In one recent class, five refugees sat at desks at a local church. Down the hall, a volunteer watched their kids so they could work on learning a new language.

The lesson was focused on calendars and days of the week, interspersed with a bit of American culture.

“In America, the calendar is very important. ... There’s a lot of dates you’ll need to know,” said teacher Sarah Lewis, such as their children’s birthdays, doctor’s appointments and much more.

Two students were sisters from Honduras who had fled their homes and traveled to Mexico, where they lived for about a year until they learned they had been approved to come to South Carolina.

Leliz Bonilla Castro said she didn't know much about Columbia when she arrived but she liked the warm weather and welcoming people. She said the refugee program had given her and her three children a future.

“For those who want and have the opportunity to come (to this country), it is the best way to save your life and to have a better future for your kids, which are the ones we think about the most as parents,” she said through a translator.

It wasn’t too long ago that South Carolina was one of many Republican-leaning states that balked at efforts to bring in Syrian refugees.

Hershberger, the Lutheran Services resettlement chief, pointed to another event — the U.S. evacuation of tens of thousands of Afghans from Kabul during the 2021 troop withdrawal — as a game-changer.

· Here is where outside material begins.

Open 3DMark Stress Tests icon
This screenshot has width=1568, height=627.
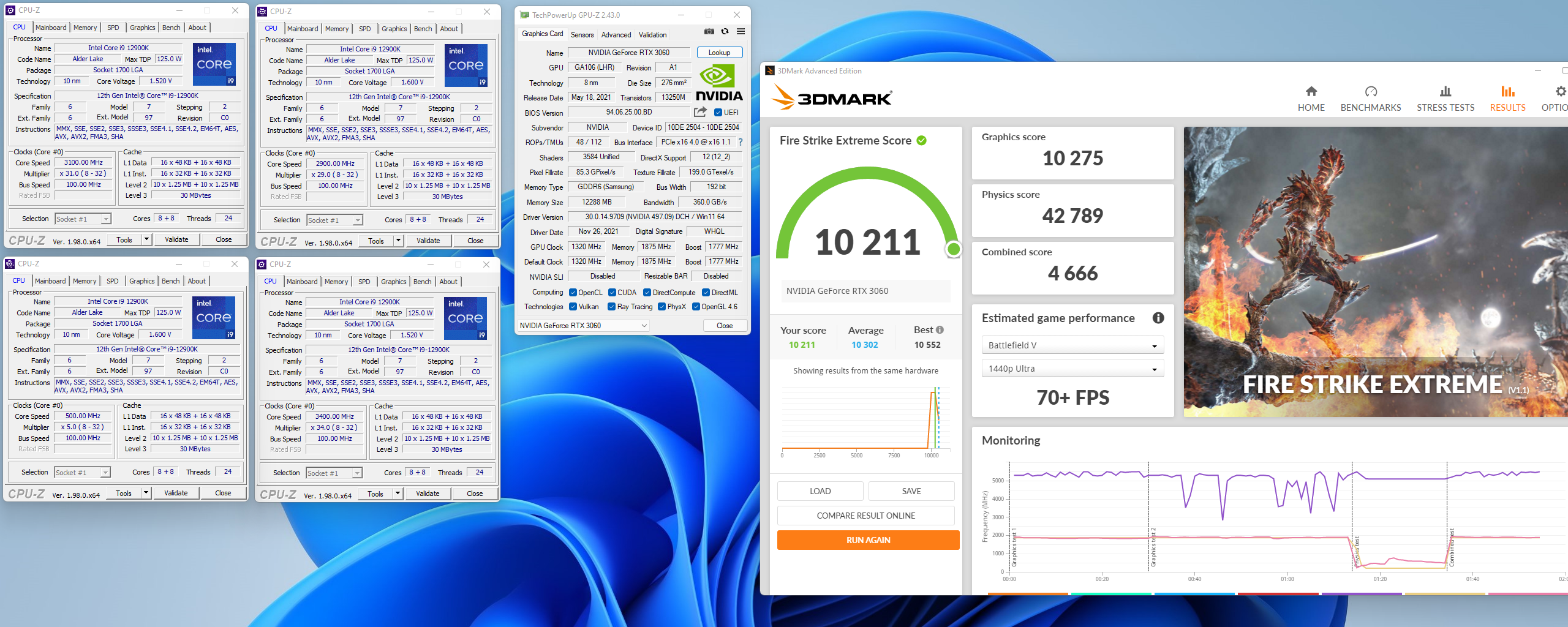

It led to an outpouring from Americans wanting to help.

“When they saw people grabbing onto the planes and fleeing for their lives, I think that really struck a chord with a lot of people,” he said.

The nonprofit also hears from employers eager for workers, Hershberger said.

One of them is Jordan Loewen, whose Columbia-based company cleans facilities or fleets like big garbage trucks. It’s “dirty, hard work,” he said.

During the pandemic when it was tough to find workers, someone suggested he hire refugees. Loewen gave it a shot, and now refugees account for nearly half his staff. He also recommends the resettlement program to other employers.

In addition to getting workers, he said, “It’s amazing hearing what these guys have come out of and the struggles that they’ve gone through in their life to get to this point of being in America."

Global Refuge, one of 10 national resettlement agencies that work with local networks like the one in Columbia, is preparing for what a Trump presidency might mean for its work.

“It’s a huge cloud. We feel like we may be running up against a cliff here," said Megan Bracy, the organization’s resettlement director.

Cross, from the State Department, said the focus is on the momentum in bringing more refugees and the nationwide support that's followed.

“It’s also a program that we see so many Americans eager to continue,” she said.